◆ Instruction
In the story about Urangoo and the Mongolian Circus, how old was Urangoo when she decided what she wanted to do with her life?

◆ Document text
Following a dream: from Mongolian Siberia to the Mongolian Circus
|Urangoo, center right, contorting on top of a reindeer|
Urangoo was just six years old when she decided what she wanted to do with the rest of her life. One day at school, in a remote village in northern Mongolia, she watched a video of circus acts, and "just wanted to be exactly like them." The performers were contorting, twisting their bodies into completely unnatural states of pretzel. Right then and there, Urangoo knew: she too would be a contortionist. Not 'one day', but that very minute.
I probably don't need to tell you that the average human being has an approximately zero percent chance of succeeding in the field of contortion, but I may need to explain to you why young Urangoo had the already-stacked odds stacked against her.

Records of finding words and elements
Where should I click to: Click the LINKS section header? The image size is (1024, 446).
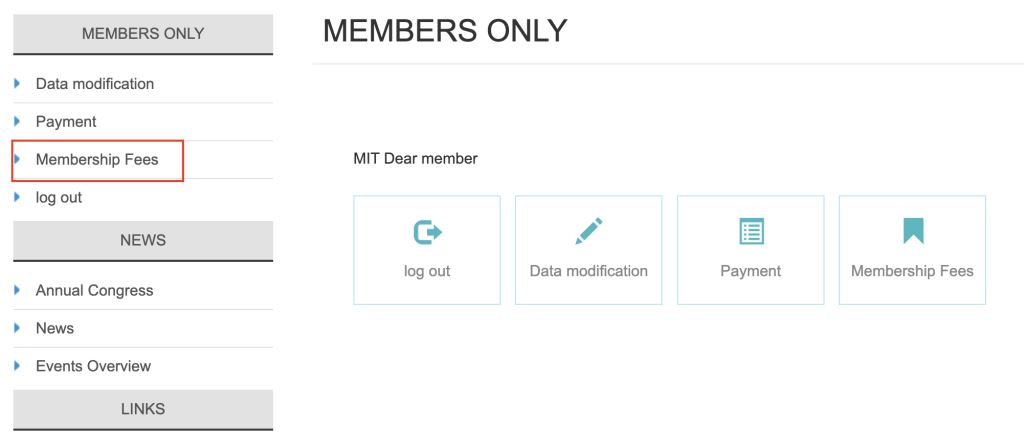tap(143, 410)

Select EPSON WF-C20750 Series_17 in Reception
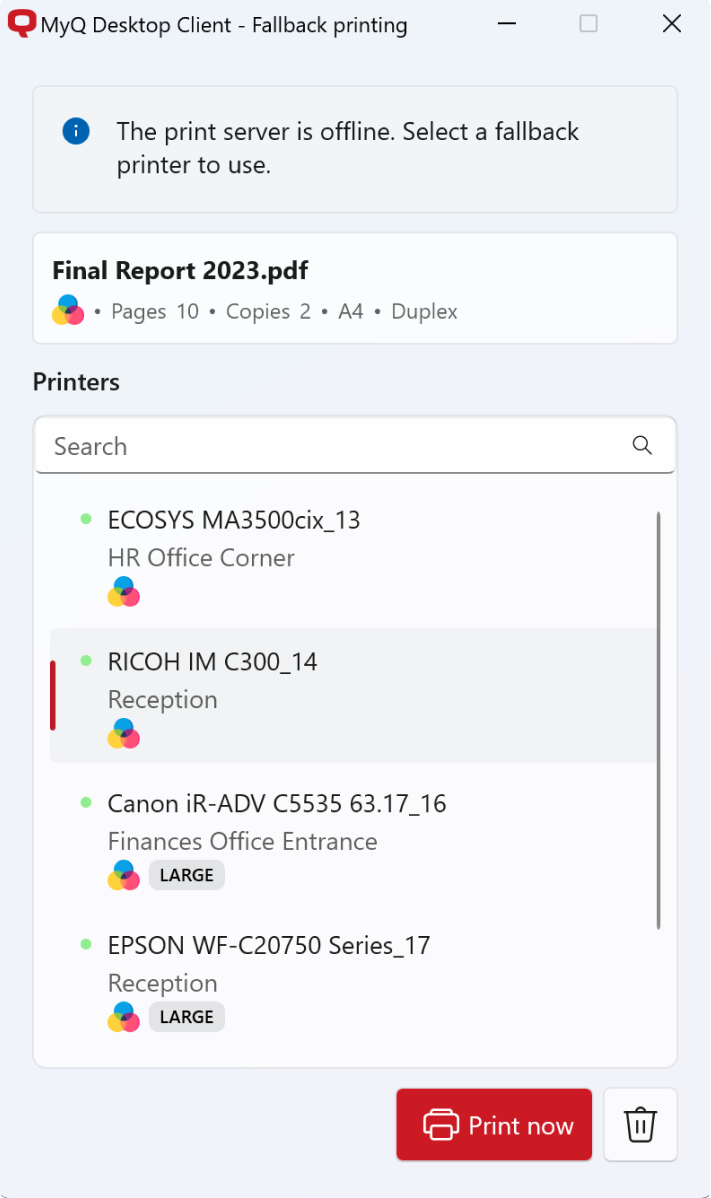[x=300, y=980]
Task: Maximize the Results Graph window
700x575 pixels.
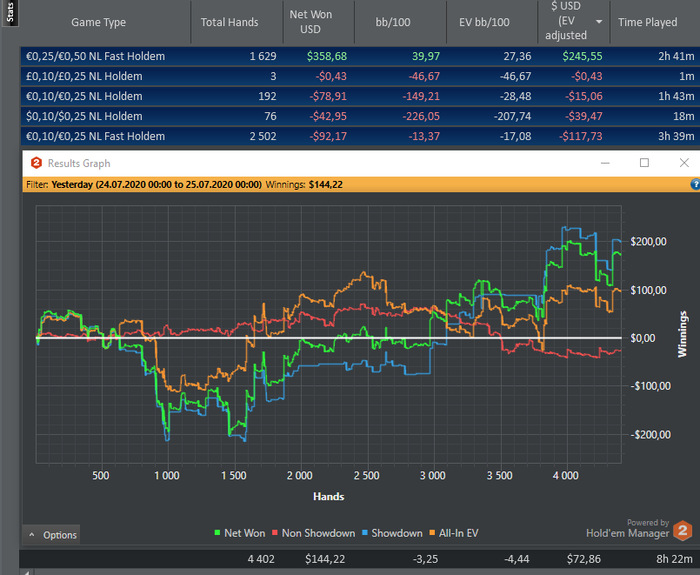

◆ Task result
She was six years old.